Information:
※ ※ ※

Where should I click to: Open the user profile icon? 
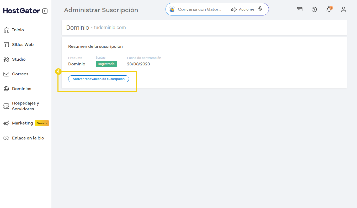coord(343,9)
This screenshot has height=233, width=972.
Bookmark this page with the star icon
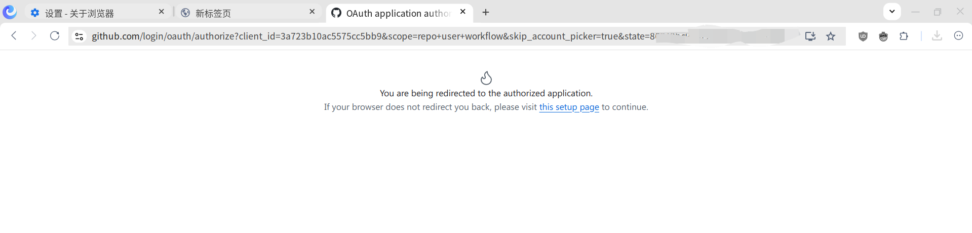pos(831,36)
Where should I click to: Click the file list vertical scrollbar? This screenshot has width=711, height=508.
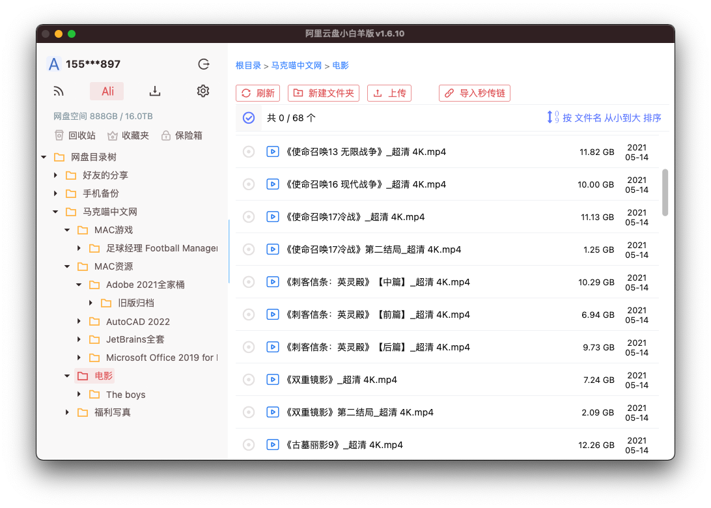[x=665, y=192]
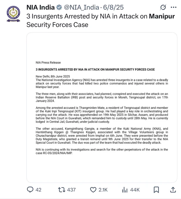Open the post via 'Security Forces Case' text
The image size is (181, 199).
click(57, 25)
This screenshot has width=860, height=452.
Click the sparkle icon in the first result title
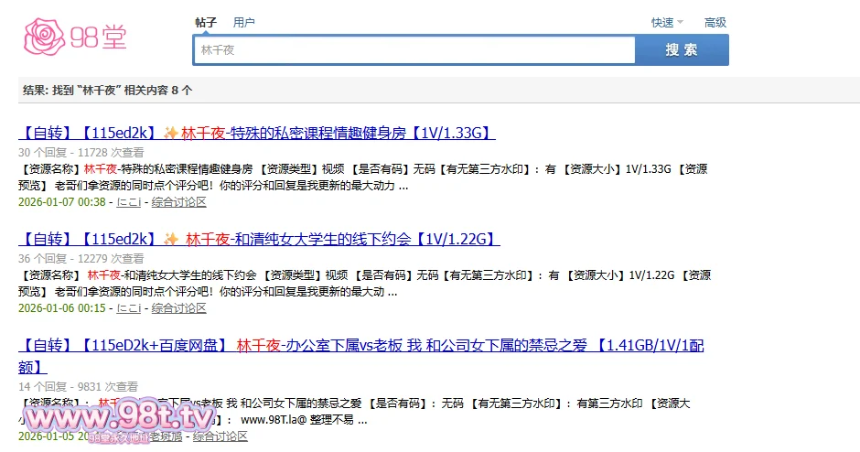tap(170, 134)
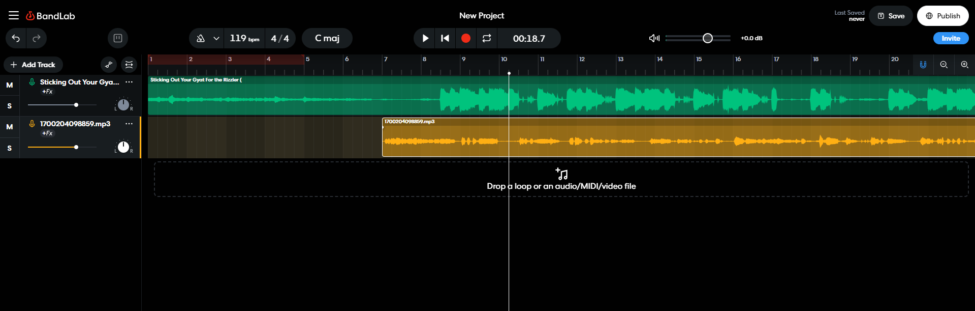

※ ※ ※

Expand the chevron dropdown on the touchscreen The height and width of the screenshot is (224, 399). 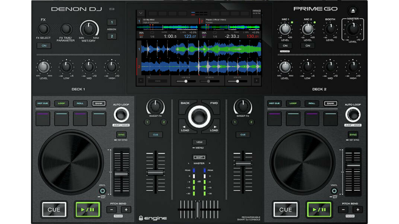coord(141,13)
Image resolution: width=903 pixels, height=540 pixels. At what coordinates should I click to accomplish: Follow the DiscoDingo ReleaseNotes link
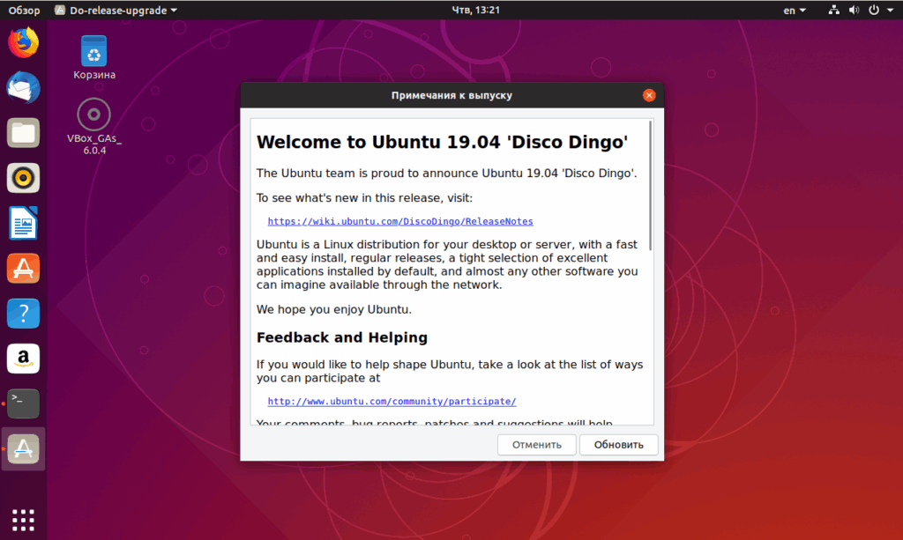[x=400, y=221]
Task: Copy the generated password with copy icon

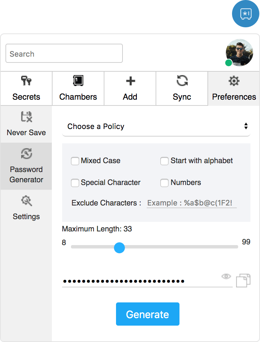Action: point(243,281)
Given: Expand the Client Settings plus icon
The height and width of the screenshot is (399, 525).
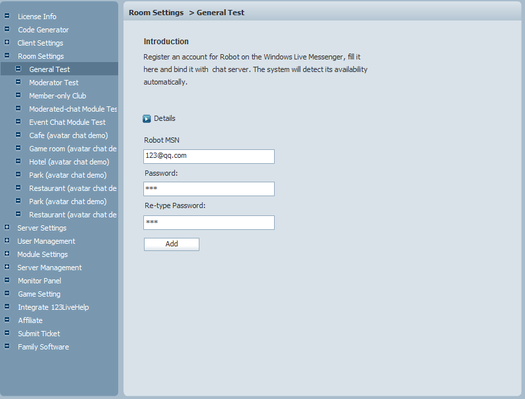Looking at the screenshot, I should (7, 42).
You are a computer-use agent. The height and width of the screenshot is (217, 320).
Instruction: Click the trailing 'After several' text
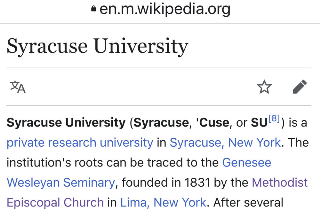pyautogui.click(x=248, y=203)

※ ※ ※

What is being asked:
From the records above, transcribe exactly the lines starting at the one containing "Image resolution: width=903" and ending at the one containing "Given: Expand the Client Settings plus icon". Skip the pictures.

Answer section:
Image resolution: width=903 pixels, height=540 pixels. At what coordinates should I click to accomplish: Follow the DiscoDingo ReleaseNotes link
[x=400, y=221]
Task: Copy the generated password with copy icon

Action: point(243,281)
Given: Expand the Client Settings plus icon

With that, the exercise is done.